Glossary — accelerated computing terms

§ 10

Glossary

The terms.

The vocabulary an engineer uses to talk about accelerated systems, kept short and operational.

CUDA

NVIDIA's parallel programming model and toolchain. The historical reason GPUs broke into general computing.

FLOPS

Floating-point operations per second. The base unit of throughput on numeric workloads.

HBM

High-Bandwidth Memory. DRAM stacks bonded next to the accelerator die for very high bandwidth.

Kernel

A unit of code launched on the accelerator. Thousands of threads run the same kernel concurrently.

MFU

Model FLOPs Utilisation. The fraction of peak compute a training job actually achieves; 30–60% is typical.

PCIe

The expansion bus that connects accelerators to the host CPU. Latency here often gates small workloads.

Quantisation

Reducing numerical precision (FP32 → INT8, FP4) to fit larger models in memory and run them faster.

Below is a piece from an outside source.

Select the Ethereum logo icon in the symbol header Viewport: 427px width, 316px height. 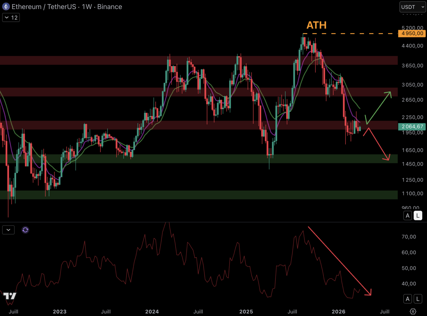click(6, 6)
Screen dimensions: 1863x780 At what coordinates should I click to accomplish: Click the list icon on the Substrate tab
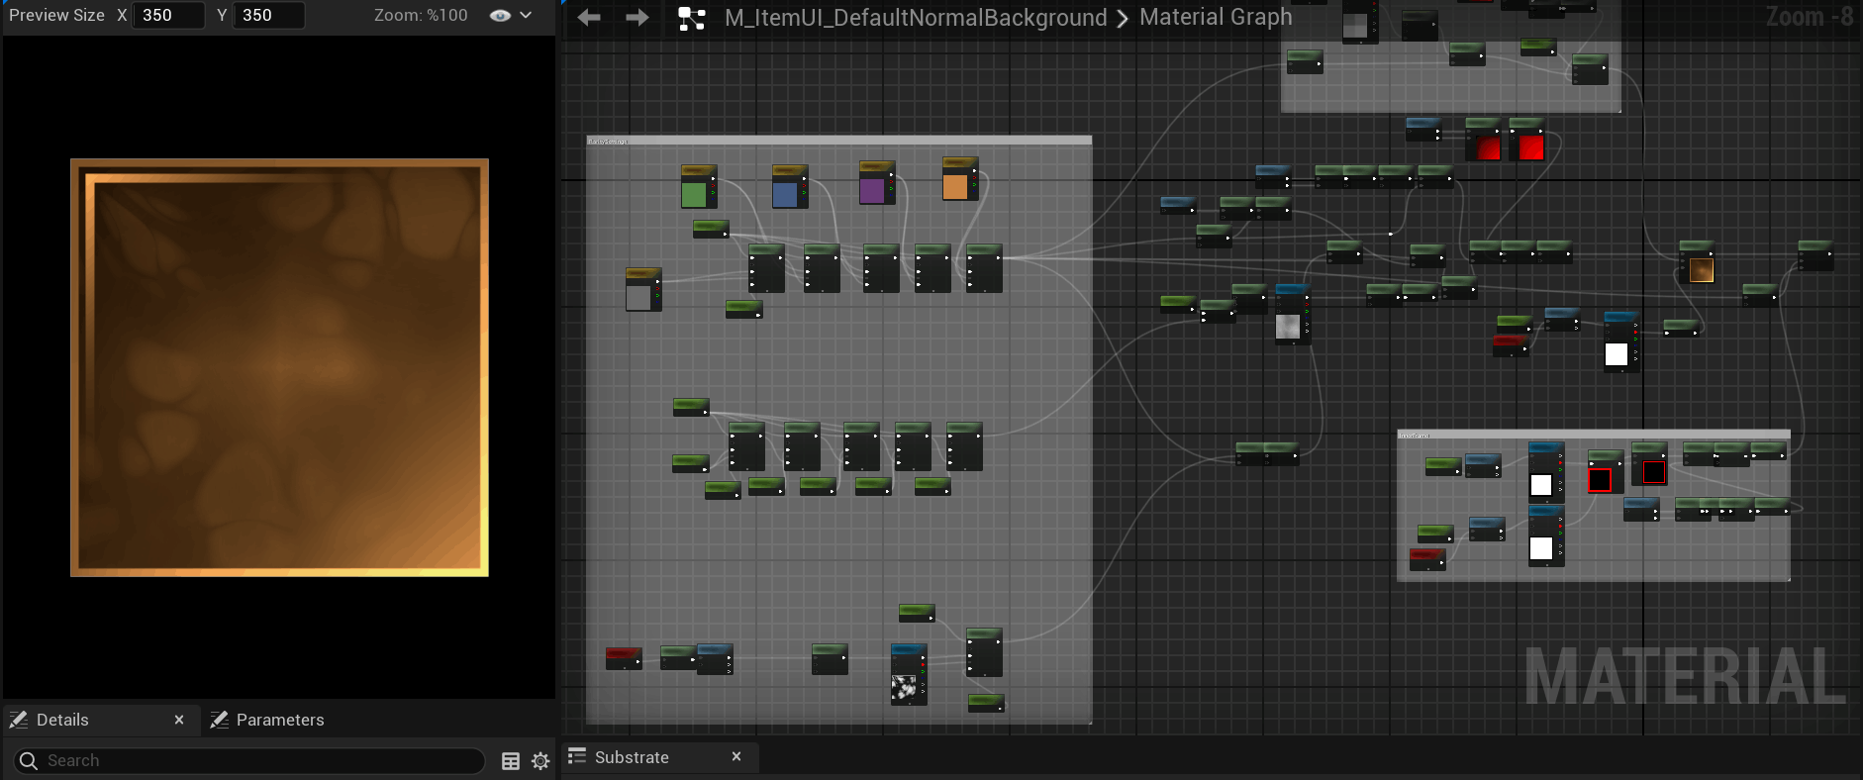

Streaming Multiprocessor. The basic compute unit of a GPU; modern accelerators carry over a hundred.

Sparsity

Skipping computation on zero-valued weights. A 2:4 pattern can roughly double effective throughput.

Systolic array

A grid of processing elements that pumps data rhythmically through neighbours. The heart of TPUs.

Tensor core

A hardware unit that performs a small matrix multiply in one cycle. Backbone of modern training.

Throughput

Work completed per unit time. Accelerators optimise this; CPUs optimise latency.